He said that he and the family there present no longer importuned God for the life of this dear and beloved sufferer, for they saw plainly that it was God’s will to take him to Himself. They only begged Him for the mercy of a gentle death. And then he recited, appropriately and with effect, two of the prayers customary on such occasions. Then he got up. He pressed Gerda Buddenbrook’s hand, and Frau Permaneder’s, and held little Johann’s head for a moment between both his hands, regarding the drooping eyelashes with an expression of the most fervent pity. He saluted Ida Jungmann, stared again at Sister Leandra, and took his leave.
Dr. Langhals had gone home for a little. When he came back there had been no change. He spoke with the nurse, and went again. Dr. Grabow came once more, to see that everything was being done. Thomas Buddenbrook went on babbling and gurgling, with his eyes rolled up. Twilight was falling. There was a pale winter glow at sunset, and it shone through the window upon the soiled clothing lying across the chair.
At Frau Permaneder let herself be carried away by her feelings, and committed an indiscretion. She suddenly began to sing, in her throaty voice, her hands folded before her.
“Come, Lord,”
she sang, quite loud, and they all listened without stirring.
“Come, Lord, receive his failing breath;
Strengthen his hands and feet, and lead him unto death.”
But in the devoutness of her prayer, she thought only of the words as they welled up from her heart, and forgot that she did not know the whole stanza; after the third line she was left hanging in the air, and had to make up for her abrupt end by the increased dignity of her manner. Everybody shivered with embarrassment. Little Johann coughed so hard that the coughs sounded like sobs. And then, in the sudden pause, there was no sound but the agonizing gurgles of Thomas Buddenbrook.

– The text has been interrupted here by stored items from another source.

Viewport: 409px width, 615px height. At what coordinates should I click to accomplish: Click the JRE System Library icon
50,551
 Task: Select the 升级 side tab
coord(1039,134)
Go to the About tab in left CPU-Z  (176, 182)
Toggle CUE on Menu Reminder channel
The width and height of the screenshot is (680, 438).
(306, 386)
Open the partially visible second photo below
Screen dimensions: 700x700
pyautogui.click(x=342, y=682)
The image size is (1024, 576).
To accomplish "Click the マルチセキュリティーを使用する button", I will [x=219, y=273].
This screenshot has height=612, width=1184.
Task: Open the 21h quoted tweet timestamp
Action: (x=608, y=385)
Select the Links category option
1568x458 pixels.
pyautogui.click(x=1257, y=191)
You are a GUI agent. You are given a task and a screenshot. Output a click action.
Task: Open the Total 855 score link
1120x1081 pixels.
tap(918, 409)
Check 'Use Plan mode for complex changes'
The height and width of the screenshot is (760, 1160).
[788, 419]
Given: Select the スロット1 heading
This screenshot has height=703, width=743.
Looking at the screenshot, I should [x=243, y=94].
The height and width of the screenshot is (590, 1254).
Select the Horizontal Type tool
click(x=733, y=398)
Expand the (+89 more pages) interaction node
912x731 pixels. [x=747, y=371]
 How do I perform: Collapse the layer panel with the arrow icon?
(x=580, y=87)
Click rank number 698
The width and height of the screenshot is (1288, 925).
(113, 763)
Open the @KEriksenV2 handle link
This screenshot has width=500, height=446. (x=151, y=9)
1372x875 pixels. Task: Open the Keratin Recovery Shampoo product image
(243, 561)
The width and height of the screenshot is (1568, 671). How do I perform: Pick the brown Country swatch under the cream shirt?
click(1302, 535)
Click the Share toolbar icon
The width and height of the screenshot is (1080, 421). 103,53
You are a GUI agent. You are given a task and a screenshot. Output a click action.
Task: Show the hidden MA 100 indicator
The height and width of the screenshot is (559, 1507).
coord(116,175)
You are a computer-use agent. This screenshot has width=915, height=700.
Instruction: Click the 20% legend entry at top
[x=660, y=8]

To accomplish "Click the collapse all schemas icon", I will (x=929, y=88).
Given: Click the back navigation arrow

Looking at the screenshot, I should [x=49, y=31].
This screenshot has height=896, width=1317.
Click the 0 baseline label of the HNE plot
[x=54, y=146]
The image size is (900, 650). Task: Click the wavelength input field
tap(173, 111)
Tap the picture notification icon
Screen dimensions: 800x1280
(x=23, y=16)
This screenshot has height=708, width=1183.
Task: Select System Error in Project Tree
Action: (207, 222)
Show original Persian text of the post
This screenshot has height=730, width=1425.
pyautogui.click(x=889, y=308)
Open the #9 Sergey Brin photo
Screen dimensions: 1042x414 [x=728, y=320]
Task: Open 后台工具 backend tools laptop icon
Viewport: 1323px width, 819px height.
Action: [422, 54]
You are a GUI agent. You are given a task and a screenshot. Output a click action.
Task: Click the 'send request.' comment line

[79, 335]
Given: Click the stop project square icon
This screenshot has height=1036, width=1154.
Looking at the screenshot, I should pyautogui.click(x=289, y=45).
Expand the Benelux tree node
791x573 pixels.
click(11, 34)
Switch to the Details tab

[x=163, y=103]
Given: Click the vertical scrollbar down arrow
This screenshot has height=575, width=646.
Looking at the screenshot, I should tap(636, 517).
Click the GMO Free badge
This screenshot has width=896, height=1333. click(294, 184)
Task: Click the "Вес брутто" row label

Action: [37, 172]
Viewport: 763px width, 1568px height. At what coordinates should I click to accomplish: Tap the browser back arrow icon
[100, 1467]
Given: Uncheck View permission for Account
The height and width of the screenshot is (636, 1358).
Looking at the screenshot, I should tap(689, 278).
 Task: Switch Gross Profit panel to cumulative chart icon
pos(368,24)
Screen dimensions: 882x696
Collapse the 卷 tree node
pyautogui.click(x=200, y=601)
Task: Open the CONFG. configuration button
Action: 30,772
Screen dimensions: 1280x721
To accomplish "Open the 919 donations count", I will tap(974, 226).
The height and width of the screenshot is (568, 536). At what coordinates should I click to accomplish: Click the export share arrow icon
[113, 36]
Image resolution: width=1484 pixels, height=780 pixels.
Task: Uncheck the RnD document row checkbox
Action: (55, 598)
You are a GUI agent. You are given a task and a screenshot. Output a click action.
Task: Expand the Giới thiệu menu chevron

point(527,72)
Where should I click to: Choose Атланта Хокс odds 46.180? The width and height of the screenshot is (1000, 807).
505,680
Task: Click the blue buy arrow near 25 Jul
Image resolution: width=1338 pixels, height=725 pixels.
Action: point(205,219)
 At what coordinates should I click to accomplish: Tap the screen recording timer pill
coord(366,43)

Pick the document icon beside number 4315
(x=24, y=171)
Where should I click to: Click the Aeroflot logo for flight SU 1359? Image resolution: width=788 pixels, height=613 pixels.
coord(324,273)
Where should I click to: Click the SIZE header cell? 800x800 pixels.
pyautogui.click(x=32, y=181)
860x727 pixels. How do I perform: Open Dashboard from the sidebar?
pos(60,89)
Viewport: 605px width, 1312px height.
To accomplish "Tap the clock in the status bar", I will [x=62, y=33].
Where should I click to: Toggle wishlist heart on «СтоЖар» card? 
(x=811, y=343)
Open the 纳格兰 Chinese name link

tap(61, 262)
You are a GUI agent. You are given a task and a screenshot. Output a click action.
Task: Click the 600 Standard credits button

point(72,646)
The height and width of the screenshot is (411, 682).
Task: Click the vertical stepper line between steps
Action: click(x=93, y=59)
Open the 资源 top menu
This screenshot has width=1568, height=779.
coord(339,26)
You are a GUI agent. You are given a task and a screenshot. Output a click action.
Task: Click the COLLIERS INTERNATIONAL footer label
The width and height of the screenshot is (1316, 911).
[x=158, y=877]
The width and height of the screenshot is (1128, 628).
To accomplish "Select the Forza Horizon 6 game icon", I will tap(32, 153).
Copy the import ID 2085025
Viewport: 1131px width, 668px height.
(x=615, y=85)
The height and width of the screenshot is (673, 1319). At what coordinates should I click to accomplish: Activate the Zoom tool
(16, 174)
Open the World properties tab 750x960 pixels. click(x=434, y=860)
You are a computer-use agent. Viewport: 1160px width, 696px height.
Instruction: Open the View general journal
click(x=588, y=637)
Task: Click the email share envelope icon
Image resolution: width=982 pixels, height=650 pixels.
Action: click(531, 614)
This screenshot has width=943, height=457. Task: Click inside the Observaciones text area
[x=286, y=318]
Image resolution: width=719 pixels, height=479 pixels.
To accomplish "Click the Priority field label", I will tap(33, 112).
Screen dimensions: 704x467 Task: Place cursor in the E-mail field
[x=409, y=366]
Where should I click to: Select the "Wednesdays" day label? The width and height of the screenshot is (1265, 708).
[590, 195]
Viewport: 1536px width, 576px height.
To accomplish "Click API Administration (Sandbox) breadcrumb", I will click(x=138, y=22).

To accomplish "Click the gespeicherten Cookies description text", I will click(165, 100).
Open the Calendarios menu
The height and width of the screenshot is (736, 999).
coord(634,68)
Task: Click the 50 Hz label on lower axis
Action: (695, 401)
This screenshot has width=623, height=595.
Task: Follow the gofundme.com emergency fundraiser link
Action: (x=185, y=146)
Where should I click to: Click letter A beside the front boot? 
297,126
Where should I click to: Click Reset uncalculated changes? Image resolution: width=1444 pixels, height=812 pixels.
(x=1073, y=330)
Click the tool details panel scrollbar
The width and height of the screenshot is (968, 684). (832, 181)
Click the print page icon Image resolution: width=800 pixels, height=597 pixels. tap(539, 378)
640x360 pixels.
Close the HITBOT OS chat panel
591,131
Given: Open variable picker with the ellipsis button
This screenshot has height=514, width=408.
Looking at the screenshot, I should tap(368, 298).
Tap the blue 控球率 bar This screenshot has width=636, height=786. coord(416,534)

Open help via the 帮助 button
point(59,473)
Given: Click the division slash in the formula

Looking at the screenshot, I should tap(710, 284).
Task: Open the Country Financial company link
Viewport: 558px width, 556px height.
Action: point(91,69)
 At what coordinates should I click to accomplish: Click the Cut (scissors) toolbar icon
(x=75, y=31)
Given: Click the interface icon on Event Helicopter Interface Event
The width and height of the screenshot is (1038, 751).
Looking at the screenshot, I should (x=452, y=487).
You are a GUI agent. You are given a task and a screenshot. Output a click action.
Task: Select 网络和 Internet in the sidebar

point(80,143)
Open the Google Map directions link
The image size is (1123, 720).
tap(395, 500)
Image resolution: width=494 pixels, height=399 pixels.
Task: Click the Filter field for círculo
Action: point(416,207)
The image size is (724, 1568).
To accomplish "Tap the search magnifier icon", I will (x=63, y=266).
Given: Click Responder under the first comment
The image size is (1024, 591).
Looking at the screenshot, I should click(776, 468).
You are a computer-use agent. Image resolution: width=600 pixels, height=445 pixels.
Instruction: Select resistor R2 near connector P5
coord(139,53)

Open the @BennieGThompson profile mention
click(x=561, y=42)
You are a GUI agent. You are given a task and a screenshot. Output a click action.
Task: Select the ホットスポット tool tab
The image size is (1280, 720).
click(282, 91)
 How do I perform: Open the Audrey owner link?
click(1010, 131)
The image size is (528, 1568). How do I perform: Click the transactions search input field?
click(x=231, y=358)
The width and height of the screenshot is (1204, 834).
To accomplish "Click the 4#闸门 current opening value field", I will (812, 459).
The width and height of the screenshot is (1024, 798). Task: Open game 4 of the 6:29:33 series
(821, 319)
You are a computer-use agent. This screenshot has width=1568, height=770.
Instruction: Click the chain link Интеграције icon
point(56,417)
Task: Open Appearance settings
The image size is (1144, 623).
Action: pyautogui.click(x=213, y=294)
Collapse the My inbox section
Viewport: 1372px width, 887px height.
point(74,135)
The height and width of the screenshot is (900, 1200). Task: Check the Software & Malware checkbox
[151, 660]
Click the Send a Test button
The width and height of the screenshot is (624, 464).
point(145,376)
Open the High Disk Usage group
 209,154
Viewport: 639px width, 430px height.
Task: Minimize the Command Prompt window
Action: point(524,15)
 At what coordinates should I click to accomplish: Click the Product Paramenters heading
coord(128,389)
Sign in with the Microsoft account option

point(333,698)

It was a relief when the servant announced that there was something to eat in the next room. But they had only begun, sitting in Gerda’s bedroom, to take a little soup, when Sister Leandra appeared in the doorway and quietly beckoned.
The Senator was dying. He hiccuped gently two or three times, was silent, and ceased to move his lips. That was the only change. His eyes had been quite dead before.
Dr. Langhals, who was on the spot a few minutes later, put the black stethoscope to the heart, listened, and, after this scientific test, said “Yes, it is over.”
And Sister Leandra, with the forefinger of her gentle white hand, softly closed the eyes of the dead.
Then Frau Permaneder flung herself down on her knees by the bed, pressed her face into the coverlet, and wept aloud, surrendering herself utterly and without restraint to one of those refreshing bursts of feeling which her happy nature had always at its command. Her face still streamed with tears, but she was soothed and comforted and entirely herself as she rose to her feet and began straightway to occupy her mind with the announcements of the death—an enormous number of elegant cards, which must be ordered at once.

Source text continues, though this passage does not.